**What to do:** The answer must be every entry below, word for word, with the pictures left out.

**Given records:**

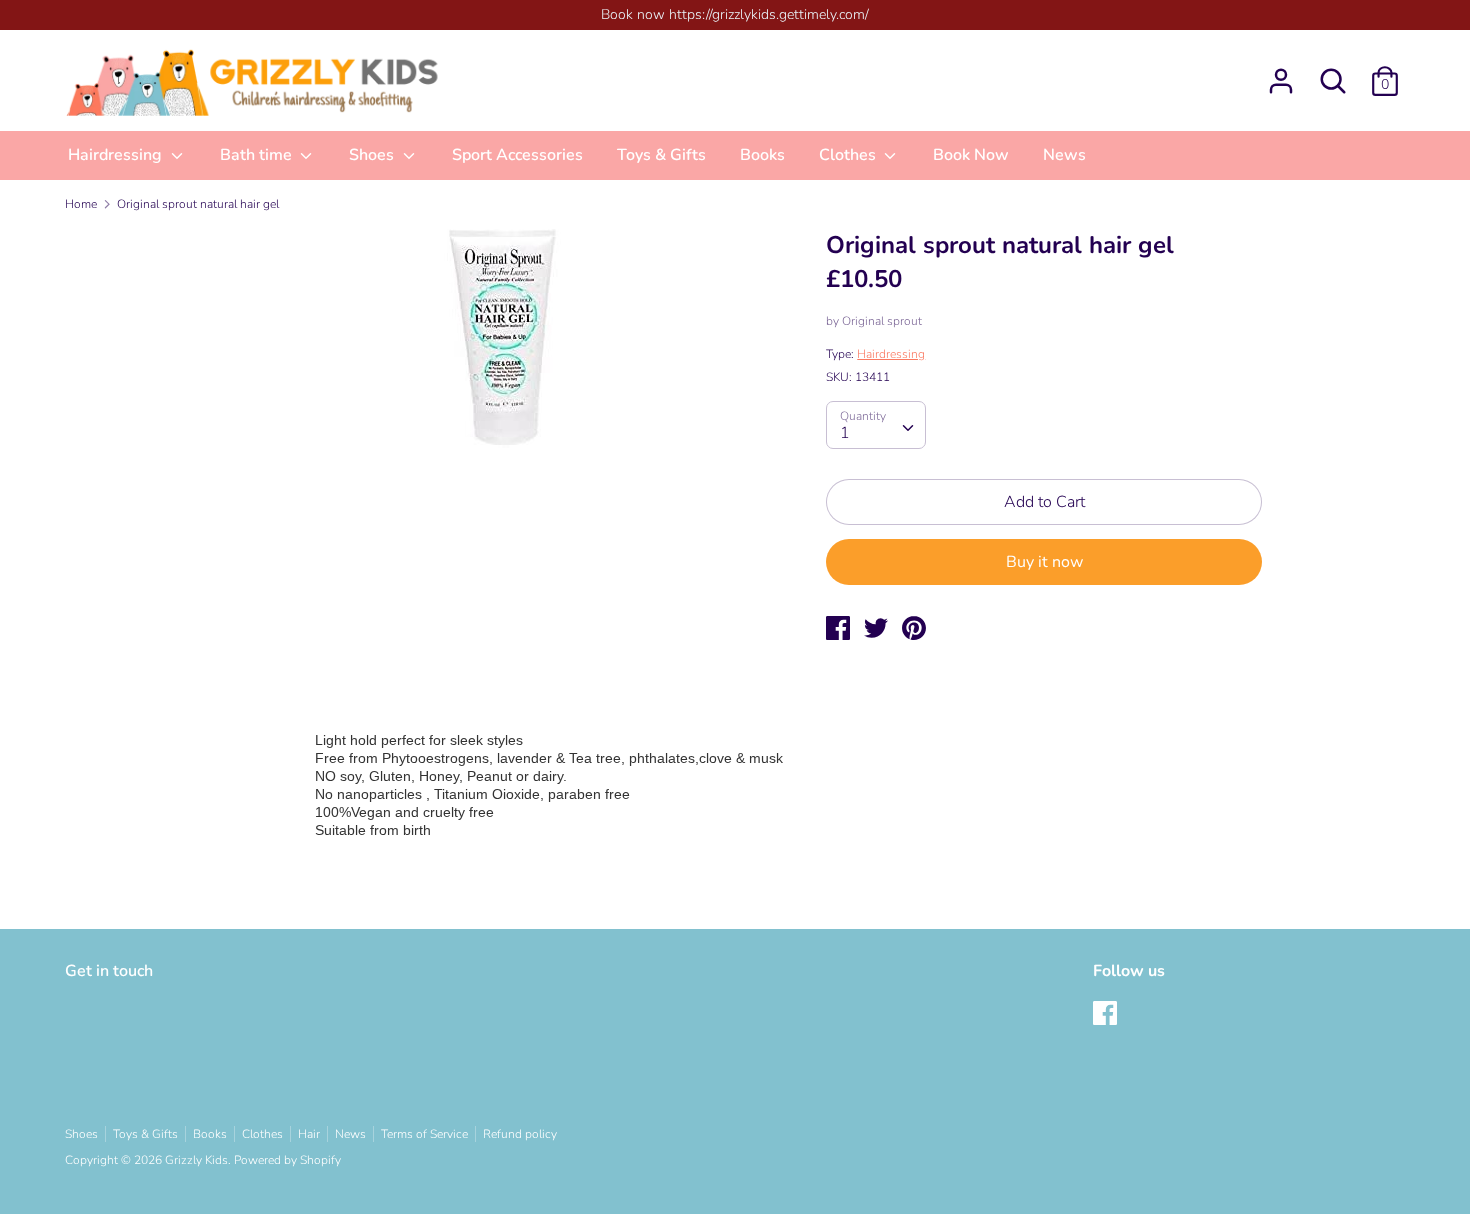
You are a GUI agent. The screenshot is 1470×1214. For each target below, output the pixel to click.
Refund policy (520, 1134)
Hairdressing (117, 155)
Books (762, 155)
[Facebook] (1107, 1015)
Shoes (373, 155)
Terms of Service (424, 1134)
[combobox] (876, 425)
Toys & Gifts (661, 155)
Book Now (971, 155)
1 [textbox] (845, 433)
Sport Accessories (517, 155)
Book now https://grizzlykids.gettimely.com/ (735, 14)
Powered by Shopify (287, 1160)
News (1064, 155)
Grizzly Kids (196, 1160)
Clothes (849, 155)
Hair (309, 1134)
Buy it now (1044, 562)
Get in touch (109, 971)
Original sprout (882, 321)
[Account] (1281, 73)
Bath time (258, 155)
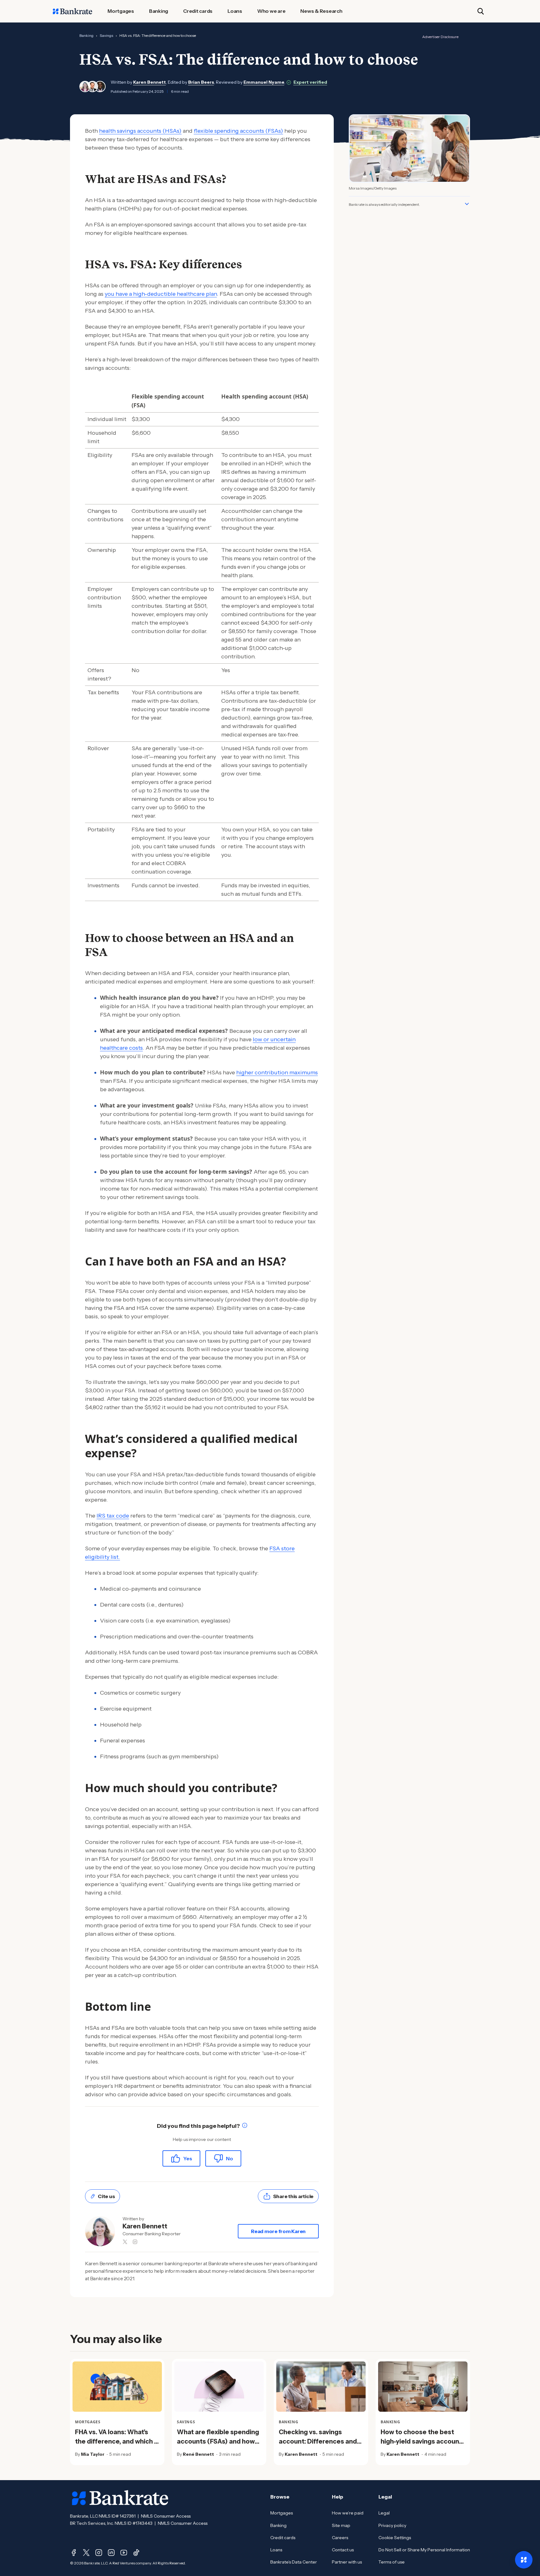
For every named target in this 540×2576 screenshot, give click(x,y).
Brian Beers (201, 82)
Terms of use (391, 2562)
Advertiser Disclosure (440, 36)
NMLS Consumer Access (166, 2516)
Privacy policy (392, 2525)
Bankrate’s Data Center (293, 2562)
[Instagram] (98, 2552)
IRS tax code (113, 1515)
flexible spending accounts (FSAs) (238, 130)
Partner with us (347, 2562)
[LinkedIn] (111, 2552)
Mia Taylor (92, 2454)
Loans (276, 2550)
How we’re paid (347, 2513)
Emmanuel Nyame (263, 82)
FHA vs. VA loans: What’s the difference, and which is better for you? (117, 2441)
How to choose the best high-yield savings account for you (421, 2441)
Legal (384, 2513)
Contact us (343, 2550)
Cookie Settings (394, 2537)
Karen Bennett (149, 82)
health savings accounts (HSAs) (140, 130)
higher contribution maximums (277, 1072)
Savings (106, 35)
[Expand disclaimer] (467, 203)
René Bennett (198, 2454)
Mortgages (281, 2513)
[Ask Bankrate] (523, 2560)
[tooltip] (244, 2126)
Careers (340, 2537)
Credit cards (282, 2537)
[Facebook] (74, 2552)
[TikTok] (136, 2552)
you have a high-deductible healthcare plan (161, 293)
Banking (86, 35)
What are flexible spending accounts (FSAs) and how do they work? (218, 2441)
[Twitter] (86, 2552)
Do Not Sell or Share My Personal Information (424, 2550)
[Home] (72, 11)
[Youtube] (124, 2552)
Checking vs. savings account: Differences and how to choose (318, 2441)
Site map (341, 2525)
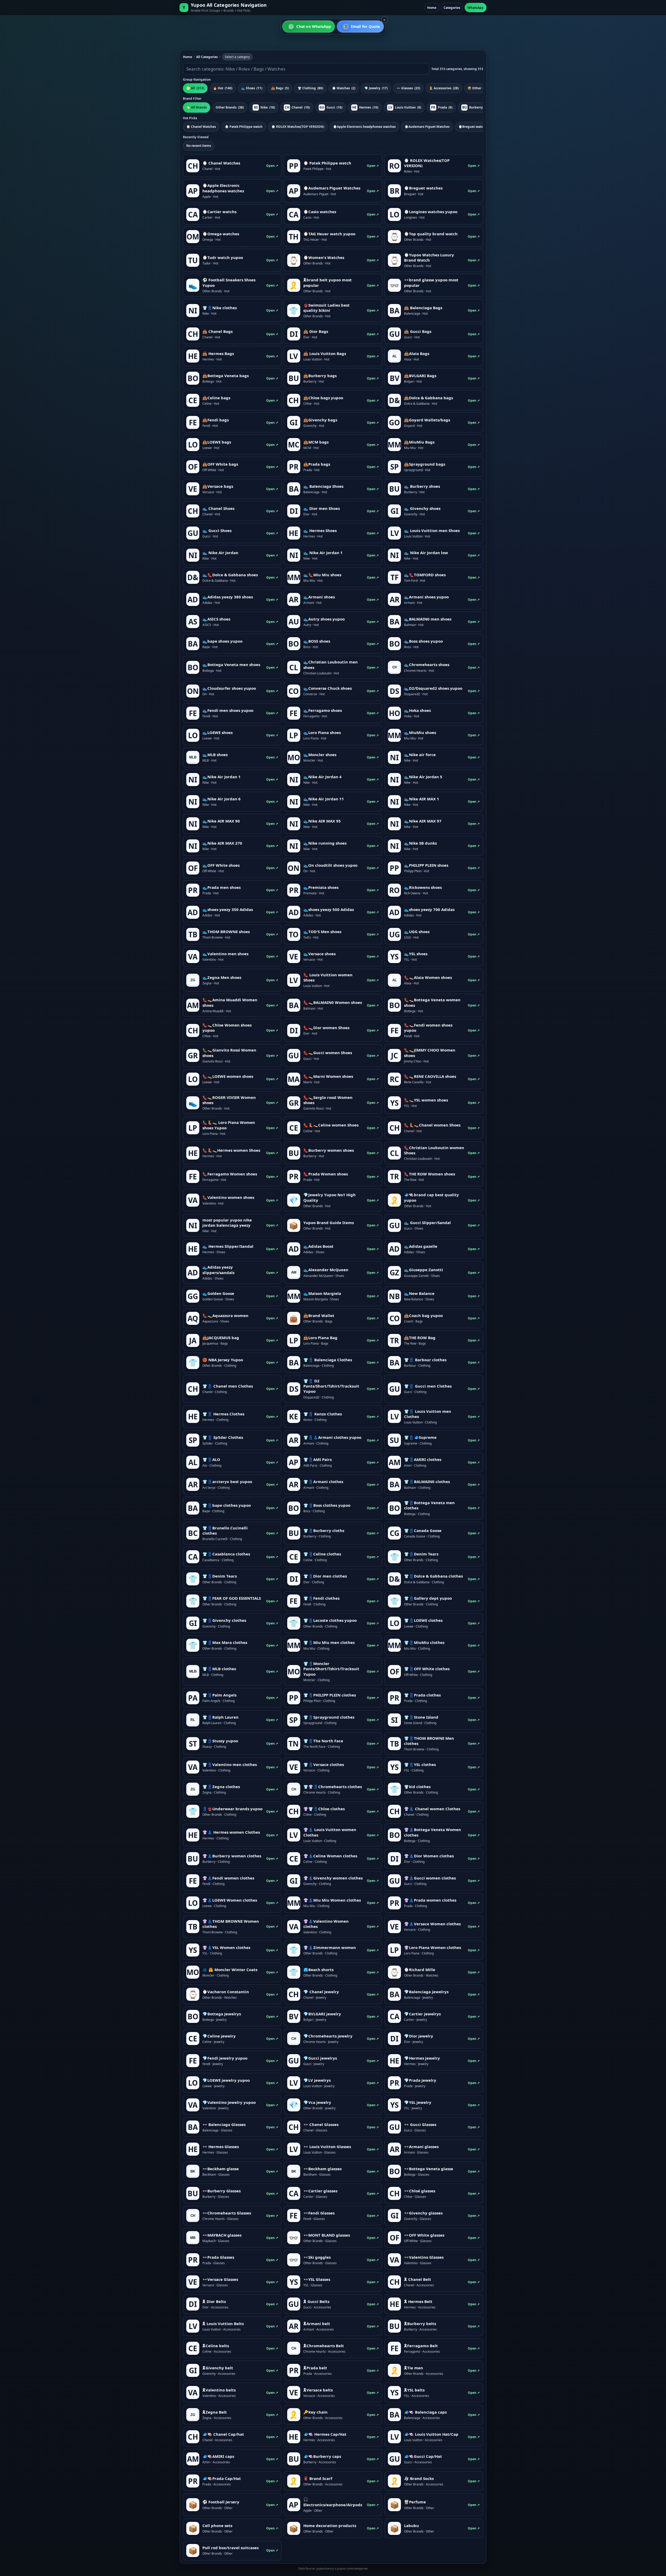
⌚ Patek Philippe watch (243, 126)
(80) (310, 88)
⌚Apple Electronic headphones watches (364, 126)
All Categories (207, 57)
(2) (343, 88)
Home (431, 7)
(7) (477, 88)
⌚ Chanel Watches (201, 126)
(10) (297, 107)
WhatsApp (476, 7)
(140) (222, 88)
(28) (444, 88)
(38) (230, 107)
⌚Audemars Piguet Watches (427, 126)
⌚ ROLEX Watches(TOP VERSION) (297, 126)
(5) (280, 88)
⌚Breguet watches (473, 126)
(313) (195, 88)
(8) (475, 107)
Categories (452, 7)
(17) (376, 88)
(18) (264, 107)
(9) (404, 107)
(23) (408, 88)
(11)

**Task answer:**
You are a GUI agent. The screenshot is 1470×1214. For each target below, output the pixel to click.
Refund policy (520, 1134)
Hairdressing (117, 155)
Books (762, 155)
[Facebook] (1107, 1015)
Shoes (373, 155)
Terms of Service (424, 1134)
[combobox] (876, 425)
Toys & Gifts (661, 155)
Book Now (971, 155)
1 [textbox] (845, 433)
Sport Accessories (517, 155)
Book now https://grizzlykids.gettimely.com/ (735, 14)
Powered by Shopify (287, 1160)
News (1064, 155)
Grizzly Kids (196, 1160)
Clothes (849, 155)
Hair (309, 1134)
Buy it now (1044, 562)
Get in touch (109, 971)
Original sprout (882, 321)
[Account] (1281, 73)
Bath time (258, 155)
For every named target in this 540×2576 screenshot, give click(x,y).
Brian Beers (201, 82)
Terms of use (391, 2562)
Advertiser Disclosure (440, 36)
NMLS Consumer Access (166, 2516)
Privacy policy (392, 2525)
Bankrate’s Data Center (293, 2562)
[Instagram] (98, 2552)
IRS tax code (113, 1515)
flexible spending accounts (FSAs) (238, 130)
Partner with us (347, 2562)
[LinkedIn] (111, 2552)
Mia Taylor (92, 2454)
Loans (276, 2550)
How we’re paid (347, 2513)
Emmanuel Nyame (263, 82)
FHA vs. VA loans: What’s the difference, and which is better for you? (117, 2441)
How to choose the best high-yield savings account for you (421, 2441)
Legal (384, 2513)
Contact us (343, 2550)
Cookie Settings (394, 2537)
Karen Bennett (149, 82)
health savings accounts (HSAs) (140, 130)
higher contribution maximums (277, 1072)
Savings (106, 35)
[Expand disclaimer] (467, 203)
René Bennett (198, 2454)
Mortgages (281, 2513)
[Ask Bankrate] (523, 2560)
[tooltip] (244, 2126)
Careers (340, 2537)
Credit cards (282, 2537)
[Facebook] (74, 2552)
[TikTok] (136, 2552)
you have a high-deductible healthcare plan (161, 293)
Banking (86, 35)
What are flexible spending accounts (FSAs) and how do they work? (218, 2441)
[Twitter] (86, 2552)
Do Not Sell or Share My Personal Information (424, 2550)
[Home] (72, 11)
[Youtube] (124, 2552)
Checking vs. savings account: Differences and how to choose (318, 2441)
Site map (341, 2525)
⌚ Patek Philippe watch (243, 126)
(80) (310, 88)
⌚Apple Electronic headphones watches (364, 126)
All Categories (207, 57)
(2) (343, 88)
Home (431, 7)
(7) (477, 88)
⌚ Chanel Watches (201, 126)
(10) (297, 107)
WhatsApp (476, 7)
(140) (222, 88)
(28) (444, 88)
(38) (230, 107)
⌚Audemars Piguet Watches (427, 126)
⌚ ROLEX Watches(TOP VERSION) (297, 126)
(5) (280, 88)
⌚Breguet watches (473, 126)
(313) (195, 88)
(8) (475, 107)
Categories (452, 7)
(17) (376, 88)
(18) (264, 107)
(9) (404, 107)
(23) (408, 88)
(11)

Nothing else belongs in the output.